Developing a healthy eating habit requires eating according to your plan, avoiding impulse eating, changing to healthy snacking, and managing your hunger. However, it’s not always easy to identify the difference between hunger, desire and cravings. As humans, we tend to mistake craving for hunger. We might have difficulty distinguishing the two because our moods and emotions sometimes cloud our rational thinking. It is important for us to learn the differences between them to prevent eating excess foods and sabotaging our health.
What is hunger?
Hunger is your body’s signal that it needs fuel (food = energy). Hunger is a basic survival instinct, and eating any healthy snack or meal can satisfy your hunger.
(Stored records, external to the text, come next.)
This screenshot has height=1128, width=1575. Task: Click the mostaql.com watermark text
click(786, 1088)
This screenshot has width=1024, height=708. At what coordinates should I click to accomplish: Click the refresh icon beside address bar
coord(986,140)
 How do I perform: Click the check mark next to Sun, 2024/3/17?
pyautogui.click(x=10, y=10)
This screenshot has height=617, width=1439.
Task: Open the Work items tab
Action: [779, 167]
While we must address our body’s signals, normal hunger is not an emergency. Habits like skipping meals usually tend to trigger people to overeat. Therefore, try eating smaller and more frequent healthy meals to avoid feeling too hungry for too long. To handle hunger, it is important to examine and understand what feelings arise when you feel hungry.
It is hunger if you are experiencing stomach growling, headaches, difficulty concentrating, or dizziness that intensifies over time and will only go away when you eat food. You can also try drinking water and see if you’re still hungry in 10 minutes. It is a craving if your body signals you to eat something but not any particular type of food.
What about cravings?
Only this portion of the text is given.